The WFTU, the militant voice of more than 92 million workers in 126 countries across the world, on the occasion of “the world occupational safety health”, the 28th April 2018, expresses its class solidarity with all workers of the world, their communities, families and individuals who, one way or another, suffered the impact of negligence of health and safety measures at the workplace. In this year’s occasion the United Nations have also included the “vulnerability of young workers” in occupational accidents.
Every year more than 2 million people worldwide die as a result of occupational accidents and work-related diseases. This means the death of 6000 people per day. At the same time over 300 million workers worldwide experience non-fatal occupational accidents while for the same period 2.78 million people suffer fatal injuries. A further 2.4 million people worldwide, annually contract new work-related diseases due to lack of adequate occupational safety and health measures in the workplace.
For the WFTU, the annual recurrences of occupational injuries, deaths and contraction of work-related diseases by the working people can no longer be understood as workplace accidents. These incidents evidenced the inherent conduct and regard of the working people’s lives by the capitalist mode of production and the uncontrollable industrial production on the working people of the world and the environment, and need a different attitude from a class oriented trade union movement.

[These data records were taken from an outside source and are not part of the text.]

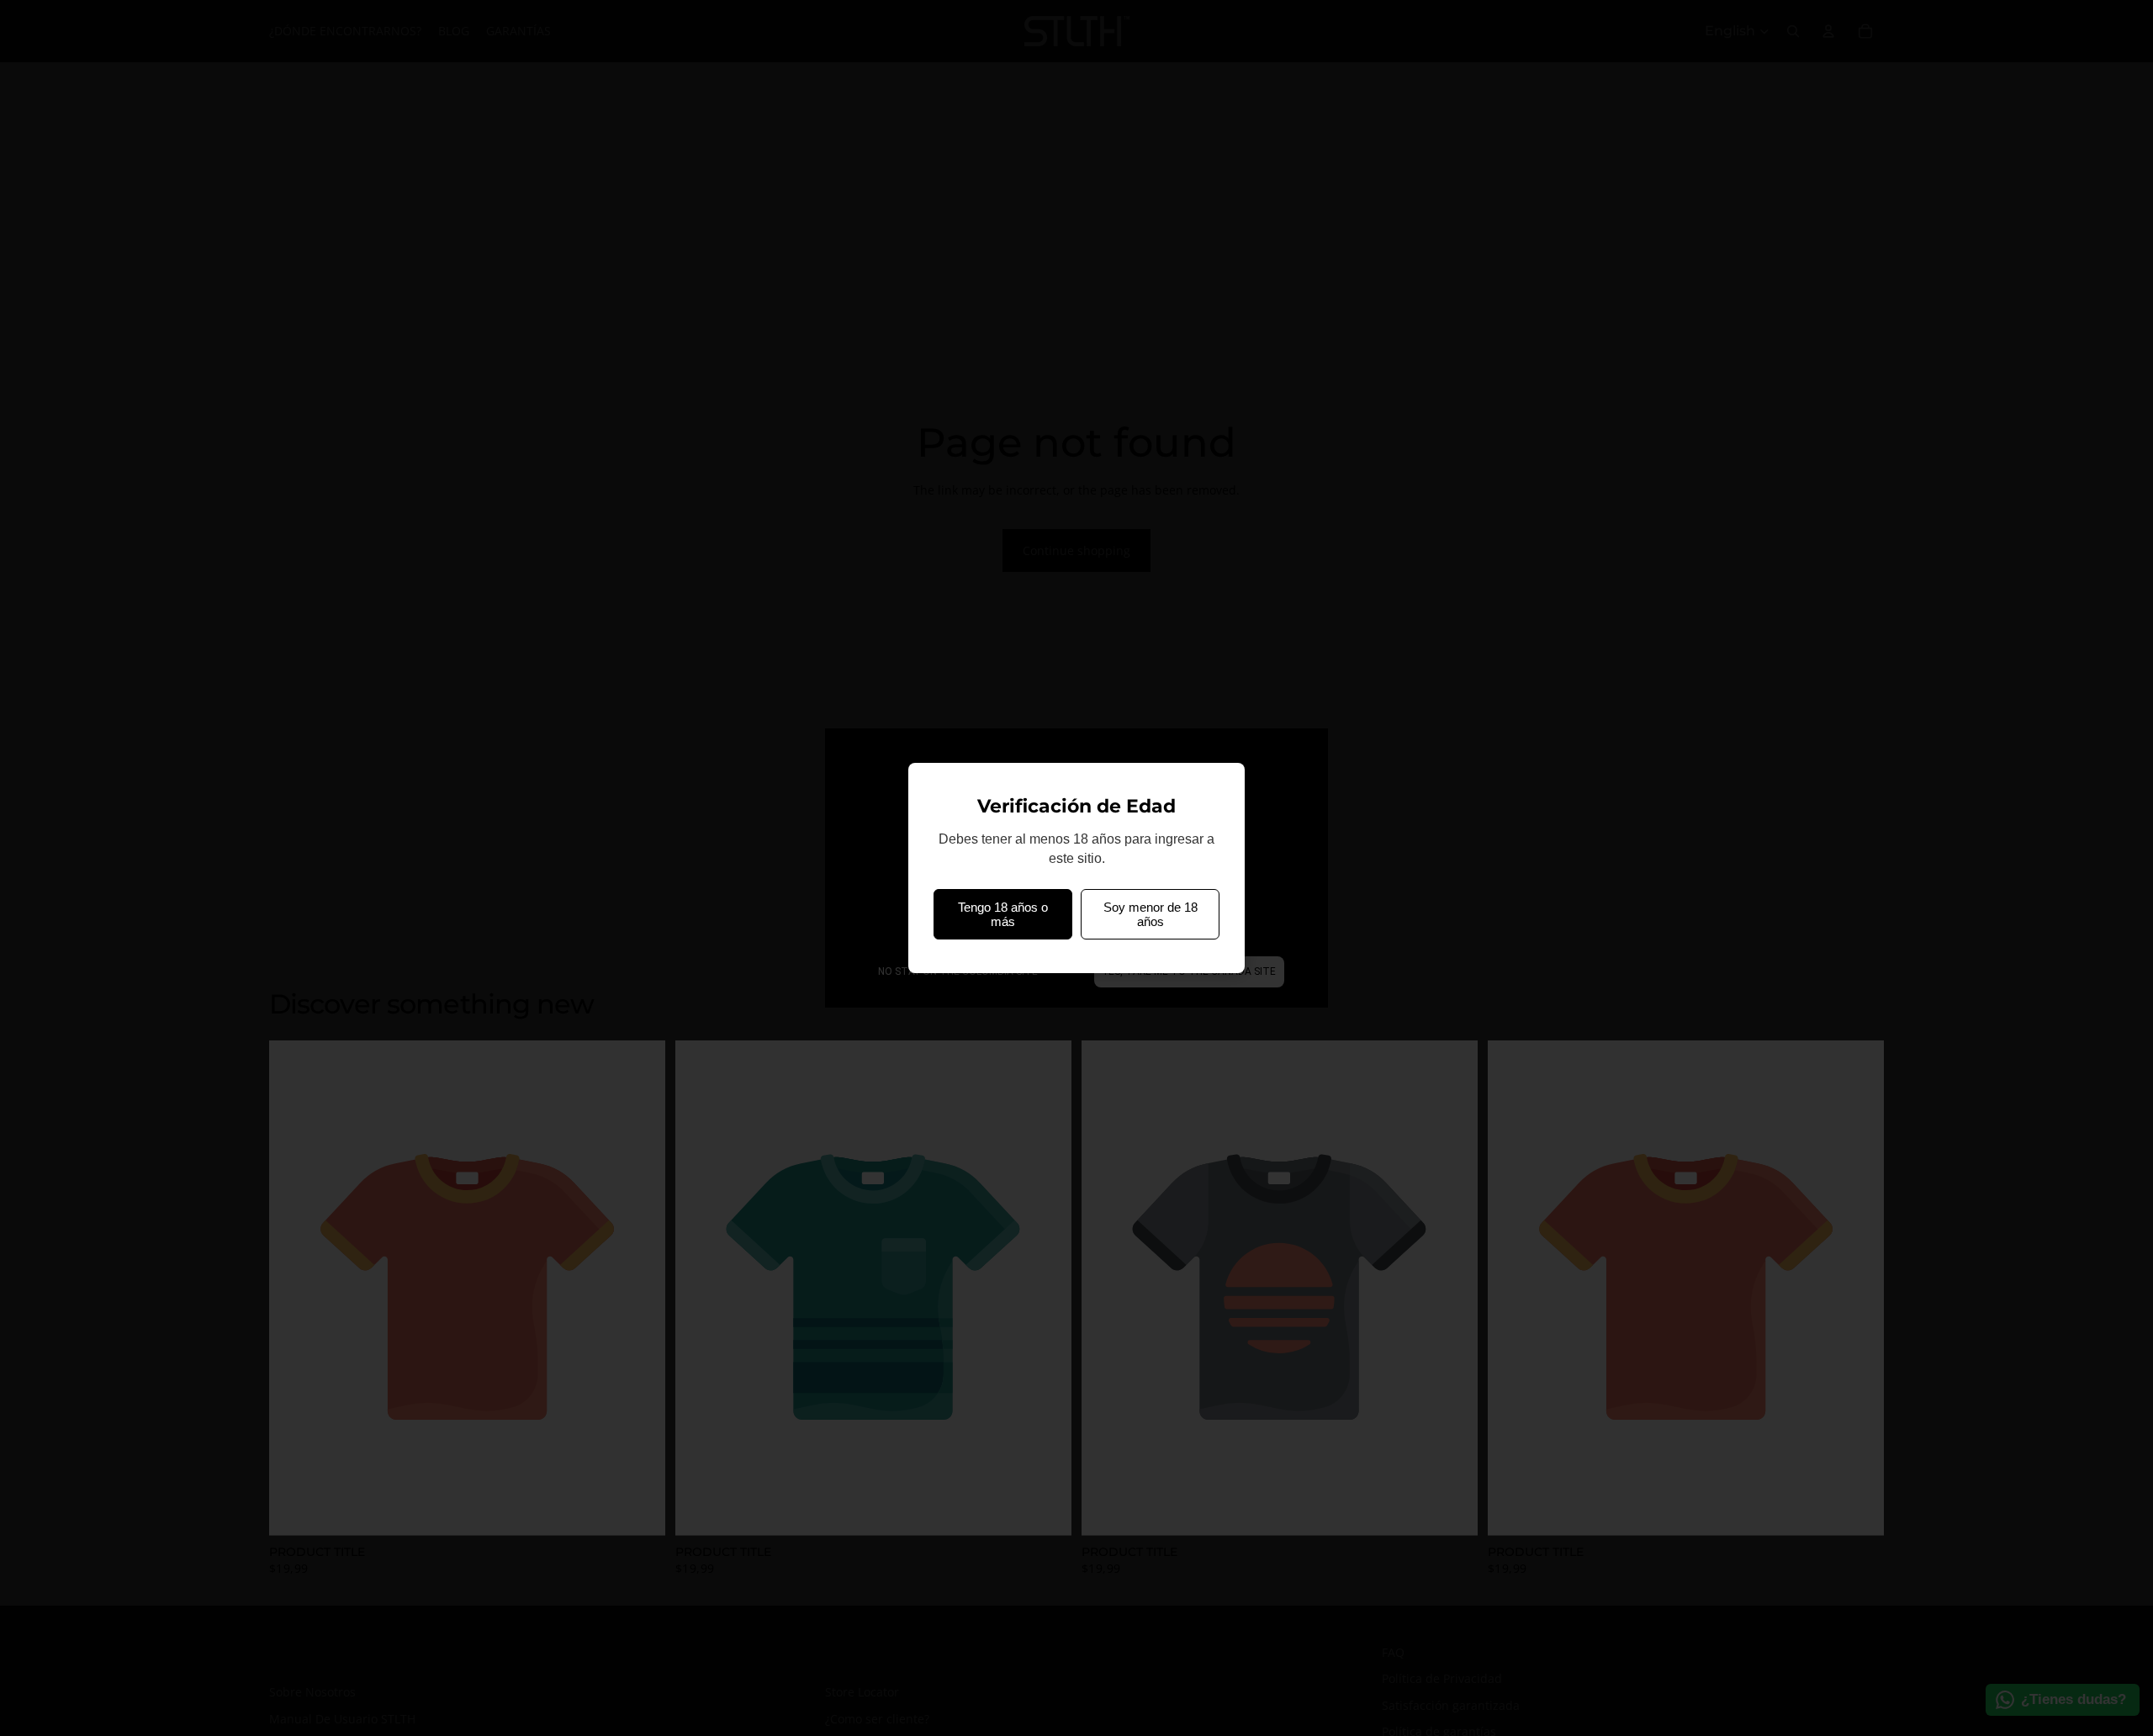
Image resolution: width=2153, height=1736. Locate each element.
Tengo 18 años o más (1003, 914)
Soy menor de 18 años (1150, 914)
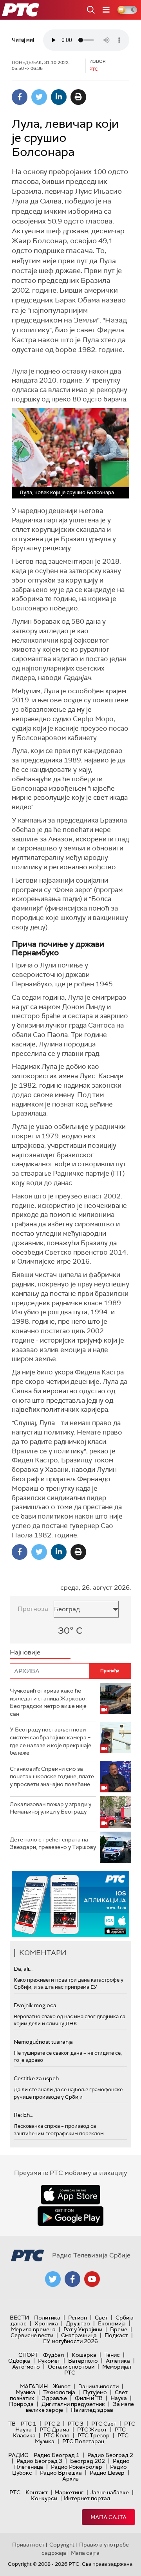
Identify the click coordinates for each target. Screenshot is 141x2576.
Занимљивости (98, 2386)
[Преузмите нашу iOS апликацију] (70, 2194)
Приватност (28, 2544)
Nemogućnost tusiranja (43, 2041)
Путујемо (95, 2392)
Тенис (112, 2354)
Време (118, 2329)
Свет (101, 2317)
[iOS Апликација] (70, 1904)
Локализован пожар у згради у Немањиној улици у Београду (50, 1808)
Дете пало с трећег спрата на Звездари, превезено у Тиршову (53, 1843)
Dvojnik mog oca (35, 2005)
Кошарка (84, 2354)
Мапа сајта (108, 2517)
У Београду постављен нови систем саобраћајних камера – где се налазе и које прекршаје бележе (50, 1741)
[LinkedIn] (59, 97)
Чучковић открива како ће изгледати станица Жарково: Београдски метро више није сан (48, 1702)
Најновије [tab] (25, 1652)
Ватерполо (83, 2360)
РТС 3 (75, 2423)
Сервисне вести (32, 2335)
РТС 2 (52, 2423)
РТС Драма (54, 2429)
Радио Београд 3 (39, 2460)
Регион (77, 2317)
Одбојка (19, 2360)
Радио (18, 2455)
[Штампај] (78, 97)
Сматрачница (79, 2335)
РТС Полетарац (83, 2441)
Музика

The United Nations estimate that 541 million young workers between the ages of 15 and 24 years, a number inclusive of 37 million children, are employed in hazardous jobs. This estimate means that 541 million young workers, from which 37 million are children, are susceptible to die, or sustain injuries and contract work-related diseases before they reach their adult stage due to inadequate or none existence of safety measures for the protection of their life. This state of affairs, inclusive of other millions of working people who are already subjected to these conditions, represent calamity not only for workers, but for the entire people of the world, and warrant decisive action from trade unions, members, and social partners to extricate the world from this demise of the callous imperialist and capitalist order of the world.
Since its establishment in 1945, the WFTU has relentlessly conducted militant struggles in the workplace and beyond, for the protection of the lives of working people, and remains the militant international voice for workers and the working class and steadfast against imperialist governments, capitalist employers and collaborationist unions, who consciously sacrifice the health of the working people at the workplace for the unscrupulous pursue of profits. WFTU will always be on the side of workers and the people of the world against the injustices of imperialism and capitalist employers.
For the class-oriented international trade union movement and its members, the “world day for safety and health at work” 2018, should not be the occasion to accolade imperialists and capitalists monopolies public lip service on the protection of workers’ lives to ease their conscience.
The 28th April 2018 occasion must re-invigorate our ‘internationalist’ recognition for the furtherance of class struggle in the name of millions of workers who continue to perish at the gallows of unsafe working environment; for those millions of working people who sustained and continue to sustain fatal and non-fatal injuries at work, and for the millions of working people who suffer, and continue to suffer from work related diseases because of the unaccounted conscious negligence of employers for adequate occupational safety and health measures in the workplaces.
In this the 28th April 2018 “world day for safety and health” at the workplace, the militant class-oriented international World Federation of Trade Unions, the WFTU, and its affiliated class-oriented trade unions, make a clear declaration of action for the intensification of the struggle for adequate occupational safety and health measures in the workplace. In the period beyond the occasion day, the demand for improved working conditions shall be underpinned by the demand for adequate safety and measures for the protection of workers’ lives; including among others for active and effective intervention by governments, for the promotion of health and safety committees with workers participation, for the promotion of health and safety training for workers representatives and the demand to end child labour.